Task goal:
Return the listing below exactly as it stands. Pictures stay out.
━━ Dataset content
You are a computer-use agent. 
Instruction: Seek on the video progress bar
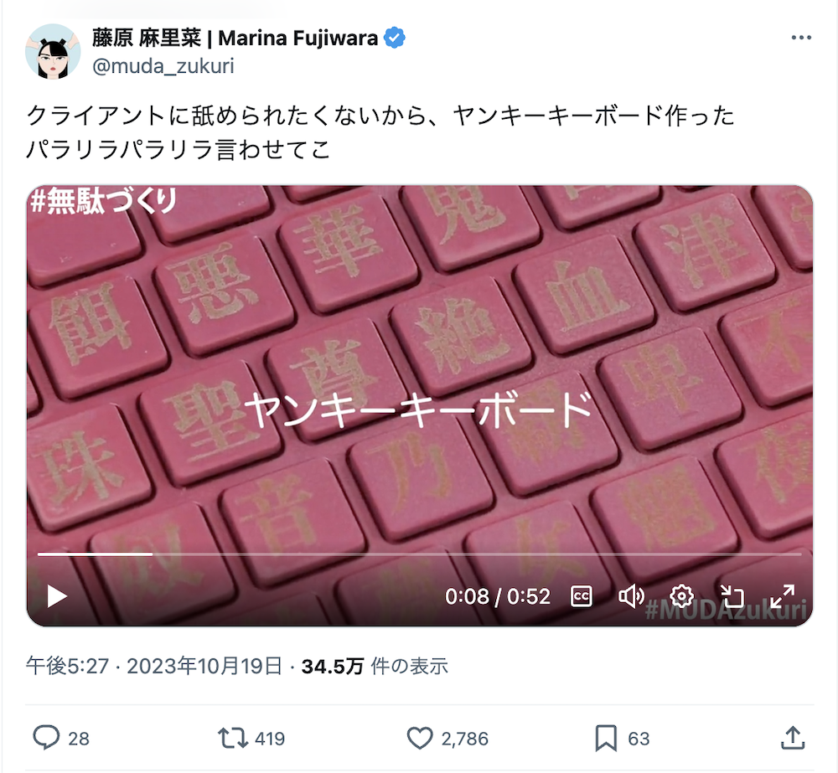(420, 554)
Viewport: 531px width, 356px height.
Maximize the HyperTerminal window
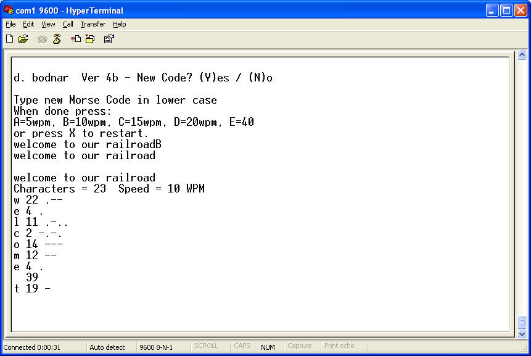click(505, 10)
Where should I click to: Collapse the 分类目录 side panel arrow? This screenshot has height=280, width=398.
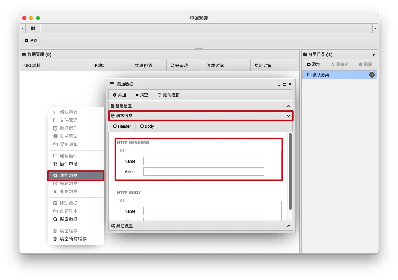point(373,55)
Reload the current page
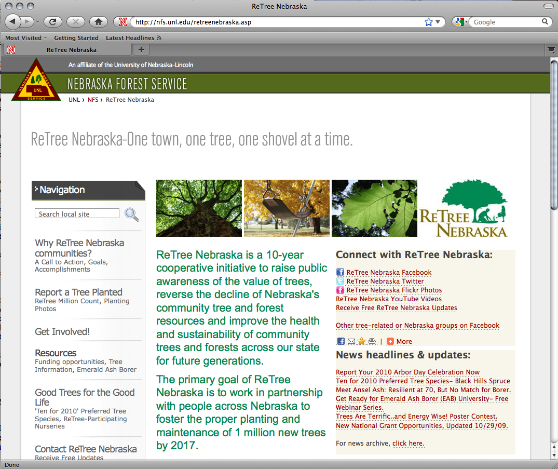The image size is (558, 469). [52, 22]
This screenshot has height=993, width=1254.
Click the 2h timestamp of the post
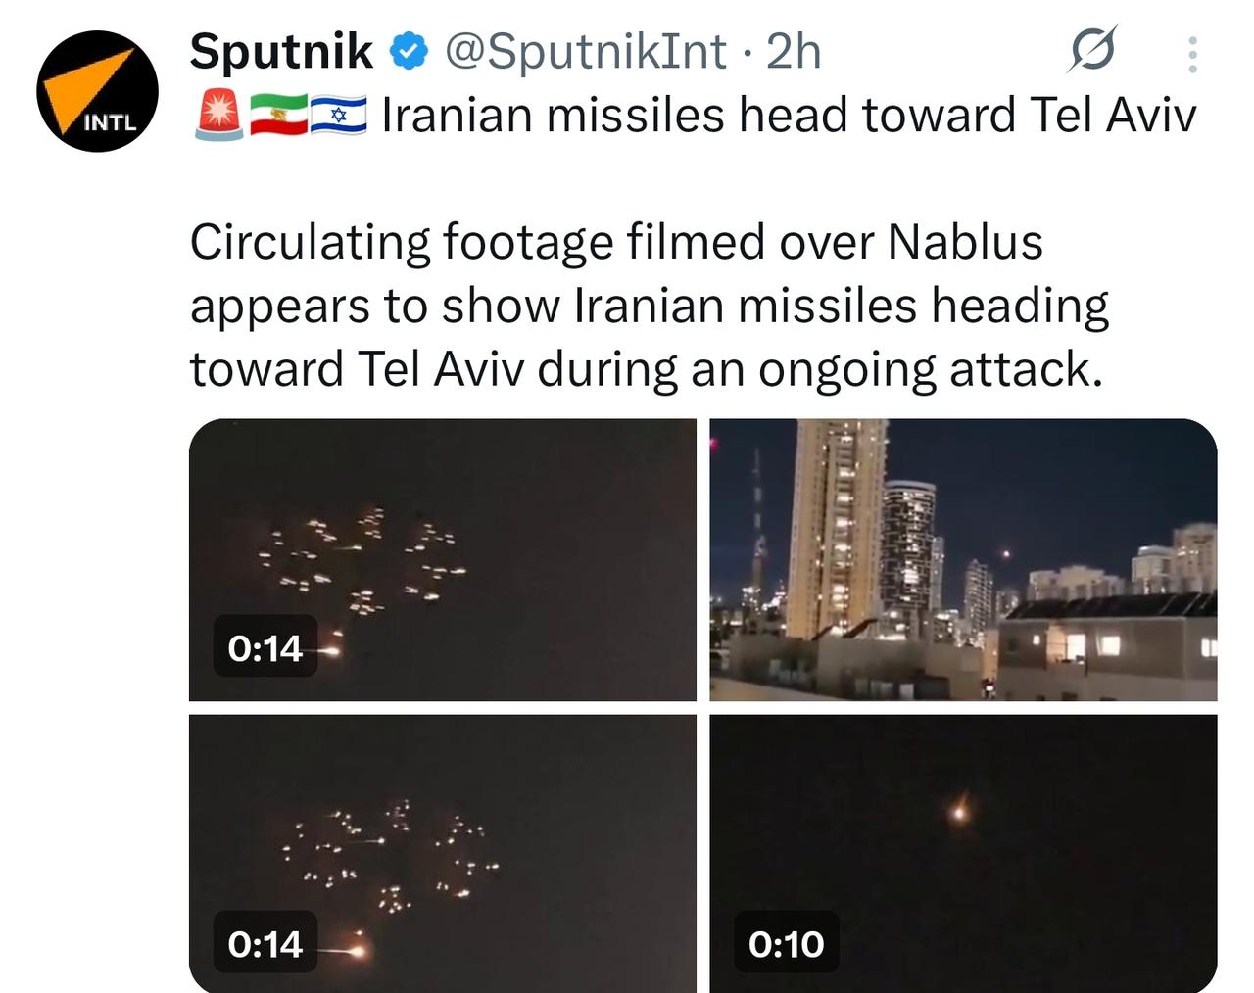pos(794,52)
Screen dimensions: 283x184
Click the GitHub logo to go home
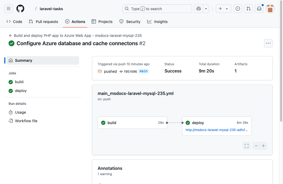click(20, 8)
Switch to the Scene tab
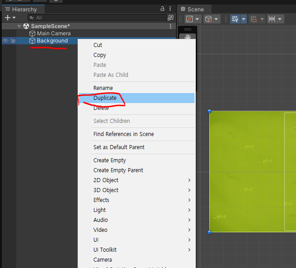This screenshot has width=296, height=268. [x=193, y=9]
━━━━
Expected answer:
You are a computer-use agent. 
Instruction: Seek on the video progress bar
(420, 554)
Viewport: 531px width, 356px height.
Maximize the HyperTerminal window
click(505, 10)
Where should I click to: Collapse the 分类目录 side panel arrow? This screenshot has height=280, width=398.
point(373,55)
Reload the current page
The image size is (558, 469). [52, 22]
This screenshot has height=993, width=1254.
Click the 2h timestamp of the post
pos(794,52)
Screen dimensions: 283x184
Click the GitHub logo to go home
click(20, 8)
Switch to the Scene tab
This screenshot has width=296, height=268. [x=193, y=9]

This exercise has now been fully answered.